Task goal ▸ Reproduce every record verbatim but drop the pictures.

Dataset entries ▸
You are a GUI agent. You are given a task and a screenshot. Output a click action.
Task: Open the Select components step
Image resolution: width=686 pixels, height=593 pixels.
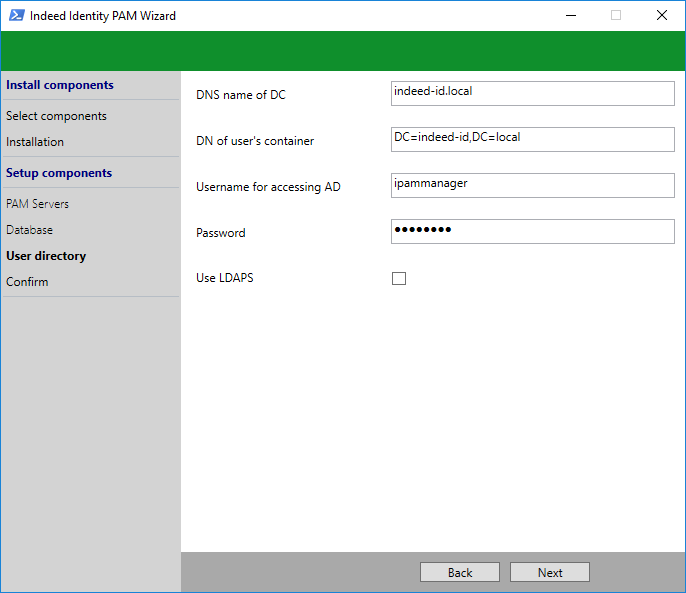(x=56, y=116)
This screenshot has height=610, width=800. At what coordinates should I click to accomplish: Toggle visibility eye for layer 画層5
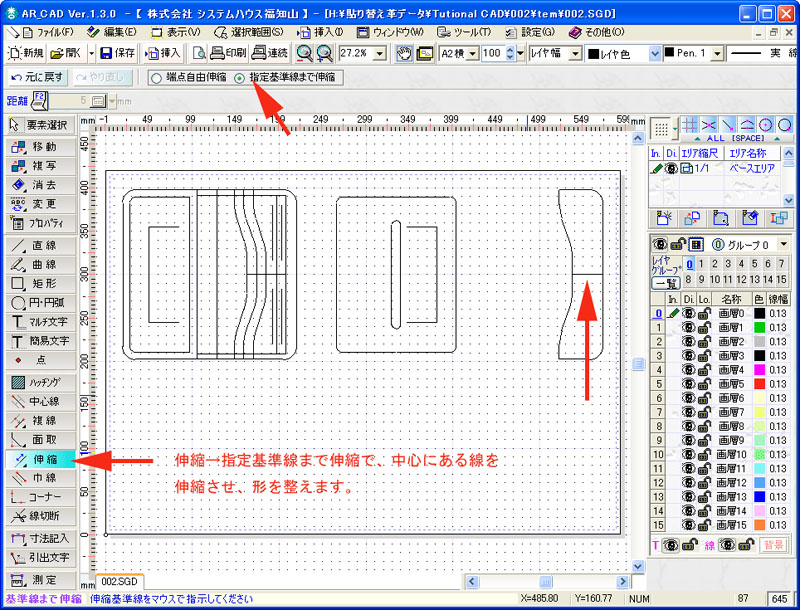coord(689,383)
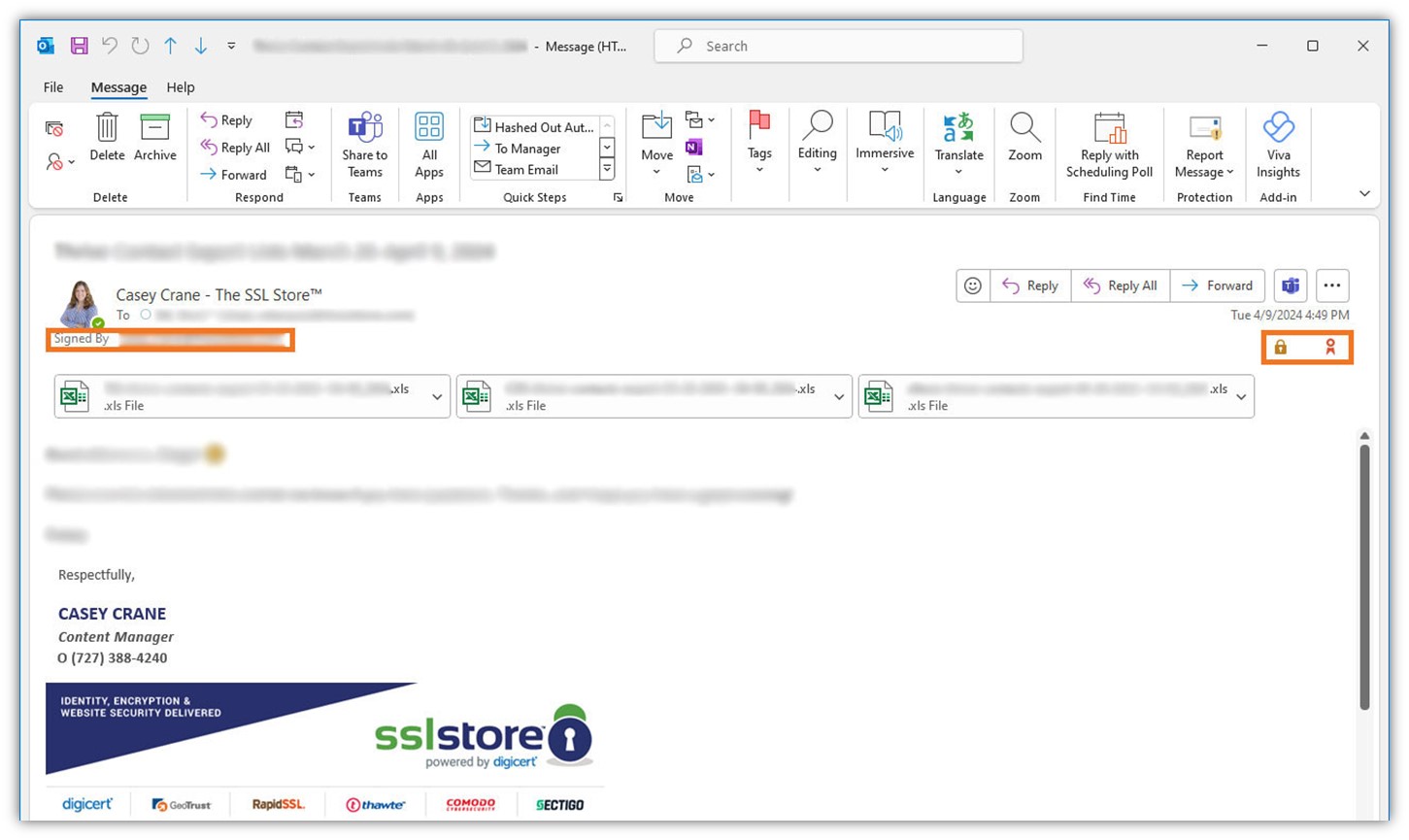1409x840 pixels.
Task: Open Reply with Scheduling Poll
Action: point(1109,144)
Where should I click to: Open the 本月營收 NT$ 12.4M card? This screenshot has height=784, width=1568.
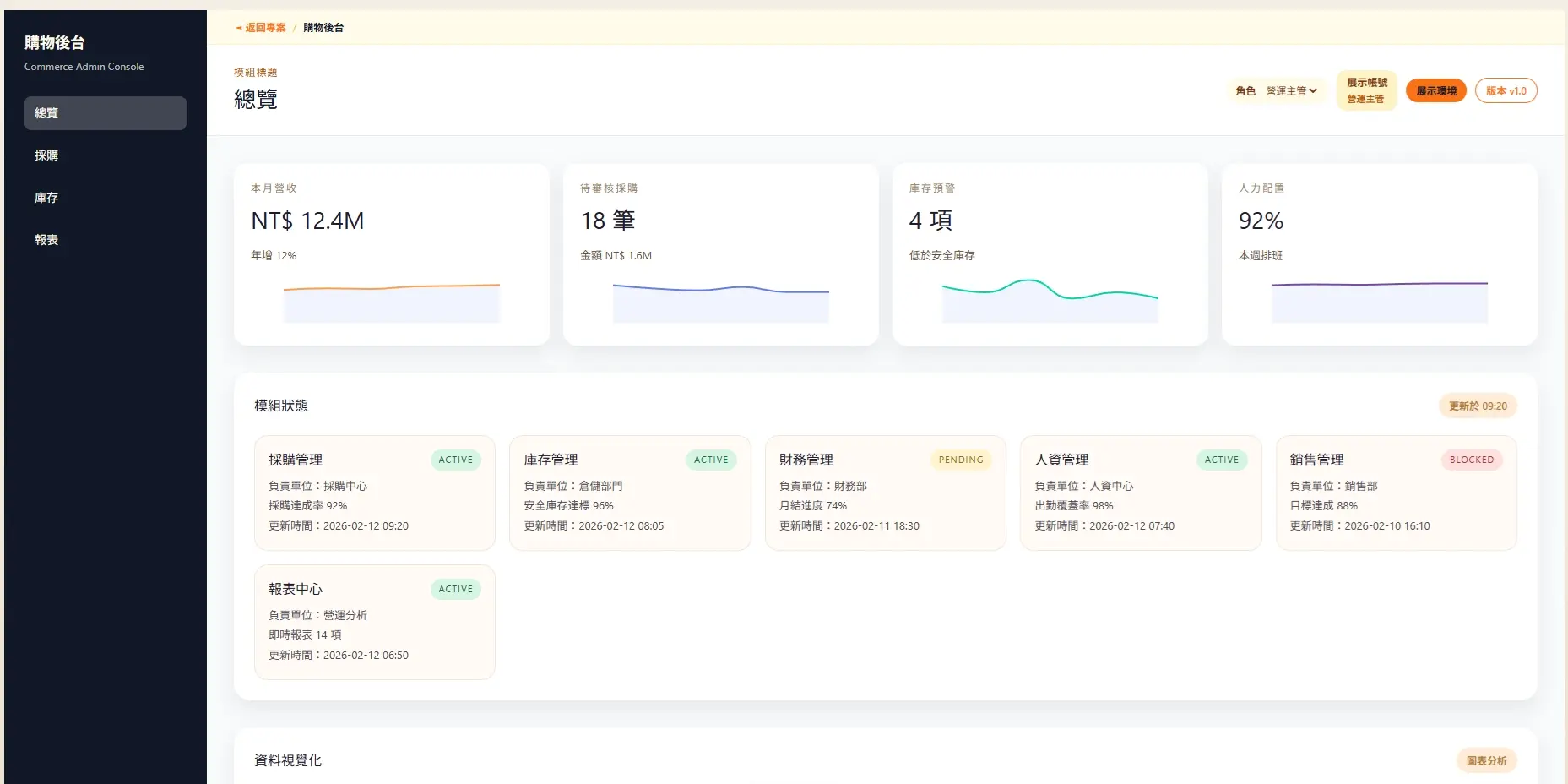pyautogui.click(x=392, y=254)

Solution below ▸
You are a GUI agent. You are given a task and a screenshot. Output a click action.
Task: Open the Select components step
Image resolution: width=686 pixels, height=593 pixels.
(x=56, y=116)
This screenshot has height=610, width=800. At what coordinates should I click to accomplish: Toggle visibility eye for layer 画層5
coord(689,383)
1409x840 pixels.
Task: Open Reply with Scheduling Poll
Action: point(1109,144)
Where should I click to: Open the 本月營收 NT$ 12.4M card? This screenshot has height=784, width=1568.
pyautogui.click(x=392, y=254)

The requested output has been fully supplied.